**Task details:** Print everything from the line that contains "Switch to the Configuration section" down to the line that contains "tap(203, 211)", both included, keeping each line as it stands.

START Given information

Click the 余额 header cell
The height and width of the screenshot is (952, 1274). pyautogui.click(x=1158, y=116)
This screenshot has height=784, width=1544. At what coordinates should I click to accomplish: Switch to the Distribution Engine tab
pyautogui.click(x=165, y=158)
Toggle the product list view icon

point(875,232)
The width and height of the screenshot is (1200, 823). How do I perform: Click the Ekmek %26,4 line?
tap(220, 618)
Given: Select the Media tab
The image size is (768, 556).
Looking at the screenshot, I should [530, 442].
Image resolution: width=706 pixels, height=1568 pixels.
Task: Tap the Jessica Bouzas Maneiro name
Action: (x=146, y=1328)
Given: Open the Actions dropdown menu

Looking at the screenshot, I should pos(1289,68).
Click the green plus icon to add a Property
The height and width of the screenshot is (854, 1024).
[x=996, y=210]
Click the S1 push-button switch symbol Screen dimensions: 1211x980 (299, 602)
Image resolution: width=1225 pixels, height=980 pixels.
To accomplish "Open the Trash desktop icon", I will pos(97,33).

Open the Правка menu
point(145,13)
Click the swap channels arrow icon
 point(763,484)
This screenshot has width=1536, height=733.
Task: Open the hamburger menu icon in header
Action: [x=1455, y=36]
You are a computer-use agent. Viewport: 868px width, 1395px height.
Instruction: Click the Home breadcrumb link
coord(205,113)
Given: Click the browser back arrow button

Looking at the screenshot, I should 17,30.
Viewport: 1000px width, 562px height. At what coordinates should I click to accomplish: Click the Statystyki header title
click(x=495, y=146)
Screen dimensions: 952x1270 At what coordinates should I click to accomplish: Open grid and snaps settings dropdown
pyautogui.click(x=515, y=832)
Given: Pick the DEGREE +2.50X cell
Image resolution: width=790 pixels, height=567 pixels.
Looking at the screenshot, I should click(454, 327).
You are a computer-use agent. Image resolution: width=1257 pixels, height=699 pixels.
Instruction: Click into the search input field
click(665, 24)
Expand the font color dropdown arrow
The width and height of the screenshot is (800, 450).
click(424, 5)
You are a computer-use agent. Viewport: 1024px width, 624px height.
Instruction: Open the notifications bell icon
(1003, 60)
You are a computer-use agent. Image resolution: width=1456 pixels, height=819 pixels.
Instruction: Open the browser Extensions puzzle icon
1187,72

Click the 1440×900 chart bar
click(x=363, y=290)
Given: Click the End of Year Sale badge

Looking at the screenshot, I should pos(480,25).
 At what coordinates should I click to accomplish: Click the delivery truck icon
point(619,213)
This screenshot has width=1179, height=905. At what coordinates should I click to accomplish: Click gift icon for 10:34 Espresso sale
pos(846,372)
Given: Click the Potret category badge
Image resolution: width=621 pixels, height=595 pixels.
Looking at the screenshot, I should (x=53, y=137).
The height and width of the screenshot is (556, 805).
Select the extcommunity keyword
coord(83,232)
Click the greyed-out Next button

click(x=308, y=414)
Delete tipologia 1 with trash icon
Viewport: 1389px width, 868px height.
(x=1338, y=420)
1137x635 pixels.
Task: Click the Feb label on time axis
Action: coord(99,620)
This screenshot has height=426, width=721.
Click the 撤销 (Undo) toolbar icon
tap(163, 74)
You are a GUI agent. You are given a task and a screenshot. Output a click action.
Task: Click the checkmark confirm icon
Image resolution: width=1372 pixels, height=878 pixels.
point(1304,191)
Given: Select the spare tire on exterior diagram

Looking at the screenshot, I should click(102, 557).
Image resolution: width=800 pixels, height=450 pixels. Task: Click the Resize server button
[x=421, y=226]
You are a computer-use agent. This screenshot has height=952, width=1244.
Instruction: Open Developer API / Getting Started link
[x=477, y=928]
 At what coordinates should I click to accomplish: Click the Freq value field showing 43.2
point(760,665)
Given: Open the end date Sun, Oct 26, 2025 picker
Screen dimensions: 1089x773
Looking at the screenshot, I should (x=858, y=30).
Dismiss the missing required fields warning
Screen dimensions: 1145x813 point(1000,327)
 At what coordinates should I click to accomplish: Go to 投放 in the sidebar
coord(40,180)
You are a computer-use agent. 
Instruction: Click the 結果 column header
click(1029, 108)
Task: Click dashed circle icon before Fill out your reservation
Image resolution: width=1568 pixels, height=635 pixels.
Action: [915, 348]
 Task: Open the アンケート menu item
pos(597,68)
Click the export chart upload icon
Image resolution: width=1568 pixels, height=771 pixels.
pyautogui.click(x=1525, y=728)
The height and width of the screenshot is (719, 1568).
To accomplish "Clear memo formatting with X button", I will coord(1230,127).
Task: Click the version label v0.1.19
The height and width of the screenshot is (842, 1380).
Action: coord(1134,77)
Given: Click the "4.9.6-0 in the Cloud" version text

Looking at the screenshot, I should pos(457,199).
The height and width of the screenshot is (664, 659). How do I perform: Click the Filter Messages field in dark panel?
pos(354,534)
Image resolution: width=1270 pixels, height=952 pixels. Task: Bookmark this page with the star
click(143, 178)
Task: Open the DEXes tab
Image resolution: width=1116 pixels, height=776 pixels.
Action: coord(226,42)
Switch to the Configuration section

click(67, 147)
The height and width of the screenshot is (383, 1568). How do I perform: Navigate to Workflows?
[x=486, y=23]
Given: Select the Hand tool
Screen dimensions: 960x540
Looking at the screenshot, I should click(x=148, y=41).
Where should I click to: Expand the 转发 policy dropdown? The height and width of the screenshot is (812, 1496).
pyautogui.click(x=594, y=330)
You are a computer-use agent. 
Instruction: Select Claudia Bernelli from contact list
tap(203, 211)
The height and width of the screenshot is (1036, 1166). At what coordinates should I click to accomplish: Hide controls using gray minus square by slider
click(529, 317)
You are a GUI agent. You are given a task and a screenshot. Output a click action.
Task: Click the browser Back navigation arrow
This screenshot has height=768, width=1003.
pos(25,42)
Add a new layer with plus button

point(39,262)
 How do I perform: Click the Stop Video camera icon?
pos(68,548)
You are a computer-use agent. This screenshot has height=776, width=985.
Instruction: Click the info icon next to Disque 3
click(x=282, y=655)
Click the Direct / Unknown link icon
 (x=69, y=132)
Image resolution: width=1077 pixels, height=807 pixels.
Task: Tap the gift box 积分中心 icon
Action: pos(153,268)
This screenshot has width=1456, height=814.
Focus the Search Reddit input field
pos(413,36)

END Given information

**Correct response:**
Switch to the Configuration section

click(67, 147)
The height and width of the screenshot is (383, 1568). How do I perform: Navigate to Workflows?
[x=486, y=23]
Given: Select the Hand tool
Screen dimensions: 960x540
Looking at the screenshot, I should click(x=148, y=41).
Where should I click to: Expand the 转发 policy dropdown? The height and width of the screenshot is (812, 1496).
pyautogui.click(x=594, y=330)
You are a computer-use agent. 
Instruction: Select Claudia Bernelli from contact list
tap(203, 211)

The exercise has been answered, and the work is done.